The fact is Europe has a long history of racism. For Christian Europeans, not only Muslims, but also Jews, have always been the "others." For hundreds of years, the Jewish community had to live in the ghettos of the most prosperous cities in Europe; therefore, rising xenophobia and Islamophobia in European countries could easily swing toward anti-Semitism. Historically in Europe, anti-Semitism has always been a reality, and the expansion of xenophobia in the vast majority of the public could easily spin out of control.
To determine whether the rise of racism and xenophobia in Europe could influence Turkish politics adversely, we need to examine the rising current of nationalism in Turkey. It is widely known that Turkish politics mainly rely on the balance between right- and left-wing political parties. Seventy percent of the Turkish electorate consider themselves right-wing, while the remaining 30 percent lean toward the left. However, the Turkish political spectrum, ranging from Kemalists to Islamists and from nationalists to conservatives, is far too complex to be defined by a black-and-white division.
In Turkey, nationalist electors consider themselves right-wing, with electoral support for the Nationalist Movement Party (MHP) fluctuating from 10 percent to 18 percent in the last decade. In fact, voters who support right and left political parties often prefer the MHP as their back-up party. Recently, a new nationalist political party, the Good Party (İP), which emerged from within the MHP, succeeded in taking 10 percent of the total vote. If we consider the fact that the sum of the votes of these two national and conservative political parties reached 20 percent, we must ask the question of if nationalism is on the rise in Turkey. Since the Peoples' Democratic Party (HDP) represents Kurdish nationalism, we need to consider whether a rise of nationalism would lead to discrimination and racism in Turkey.
Erdoğan has long been one of the most influential political actors in the international arena thanks to his conscientious consideration of world politics. Detecting the danger that was hidden in the rising separatist demands in Europe, which first appeared in the Basque Country, Erdogan has adopted policies and discourse that have strengthen the nation-state structure.
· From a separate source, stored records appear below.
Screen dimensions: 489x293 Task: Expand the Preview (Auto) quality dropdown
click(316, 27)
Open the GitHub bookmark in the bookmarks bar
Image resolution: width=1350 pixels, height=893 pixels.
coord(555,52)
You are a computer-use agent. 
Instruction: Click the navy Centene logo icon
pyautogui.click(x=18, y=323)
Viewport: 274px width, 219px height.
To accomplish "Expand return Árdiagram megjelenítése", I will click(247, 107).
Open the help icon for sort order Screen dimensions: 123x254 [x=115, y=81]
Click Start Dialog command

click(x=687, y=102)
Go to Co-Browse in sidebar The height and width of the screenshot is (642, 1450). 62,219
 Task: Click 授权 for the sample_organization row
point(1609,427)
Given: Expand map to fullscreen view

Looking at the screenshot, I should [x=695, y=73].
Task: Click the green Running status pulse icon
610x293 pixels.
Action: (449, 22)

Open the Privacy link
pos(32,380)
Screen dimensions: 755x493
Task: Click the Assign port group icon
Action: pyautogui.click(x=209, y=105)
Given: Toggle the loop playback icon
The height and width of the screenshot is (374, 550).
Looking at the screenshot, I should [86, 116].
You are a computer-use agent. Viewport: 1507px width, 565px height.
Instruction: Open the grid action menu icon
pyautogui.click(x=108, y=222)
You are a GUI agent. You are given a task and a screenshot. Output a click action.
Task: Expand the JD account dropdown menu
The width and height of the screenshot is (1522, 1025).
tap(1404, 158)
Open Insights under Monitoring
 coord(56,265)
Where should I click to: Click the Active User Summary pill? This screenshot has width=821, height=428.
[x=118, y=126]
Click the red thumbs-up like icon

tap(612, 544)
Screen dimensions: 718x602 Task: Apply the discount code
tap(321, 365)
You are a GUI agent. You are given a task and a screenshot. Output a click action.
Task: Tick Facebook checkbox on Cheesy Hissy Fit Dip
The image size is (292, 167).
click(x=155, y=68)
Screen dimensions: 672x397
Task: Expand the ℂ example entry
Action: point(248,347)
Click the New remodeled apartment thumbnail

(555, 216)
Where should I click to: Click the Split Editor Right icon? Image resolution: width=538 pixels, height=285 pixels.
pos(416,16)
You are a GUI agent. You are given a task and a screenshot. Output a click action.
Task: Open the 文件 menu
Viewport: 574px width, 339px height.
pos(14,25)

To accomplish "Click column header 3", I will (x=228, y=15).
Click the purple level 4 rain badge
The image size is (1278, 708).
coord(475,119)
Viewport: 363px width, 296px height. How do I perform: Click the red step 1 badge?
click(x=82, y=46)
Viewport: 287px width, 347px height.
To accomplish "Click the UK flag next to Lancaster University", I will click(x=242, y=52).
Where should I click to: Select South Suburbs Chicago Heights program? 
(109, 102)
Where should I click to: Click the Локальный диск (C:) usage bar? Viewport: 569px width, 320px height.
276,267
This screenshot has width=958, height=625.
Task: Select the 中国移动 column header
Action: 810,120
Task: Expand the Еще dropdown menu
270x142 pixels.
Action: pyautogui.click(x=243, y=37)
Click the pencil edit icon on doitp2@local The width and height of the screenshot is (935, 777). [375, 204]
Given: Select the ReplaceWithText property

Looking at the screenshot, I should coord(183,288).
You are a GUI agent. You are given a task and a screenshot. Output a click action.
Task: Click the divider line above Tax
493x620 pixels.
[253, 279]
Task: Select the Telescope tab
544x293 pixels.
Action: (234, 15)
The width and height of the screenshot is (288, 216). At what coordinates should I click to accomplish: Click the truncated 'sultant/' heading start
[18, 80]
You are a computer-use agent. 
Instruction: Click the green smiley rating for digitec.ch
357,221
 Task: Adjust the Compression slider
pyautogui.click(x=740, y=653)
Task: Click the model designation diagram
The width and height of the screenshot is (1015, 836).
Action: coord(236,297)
While European countries have begun to fortify their own nation-state structures, the new administration of the United States has adopted a new nationalist perspective that mainly overlooks the power of international organizations.
In Turkey, nationalism refers to showing due respect toward the national values, history, culture, religion and customs of the country. Instead of being totally dependent upon Western states, the national policy refers to prioritizing Turkey's national interests and independence. In the post-Cold War era, Turkey has been a pioneer in pursuing its own national interests instead of the interests of one hegemonic bloc. MHP Chairman Devlet Bahçeli has adopted such a national stance by situating his political party close to the center of Turkish politics.
Contrary to European politics, Turkish nationalism has never relied on racist and xenophobic dictums and principles; instead, Turkish nationalism refers to a commitment to the country, history, people and the state. In this respect, the Justice and Development Party (AK Party) has itself been a nationalist political party whose long-standing political power concluded with the rise of national votes.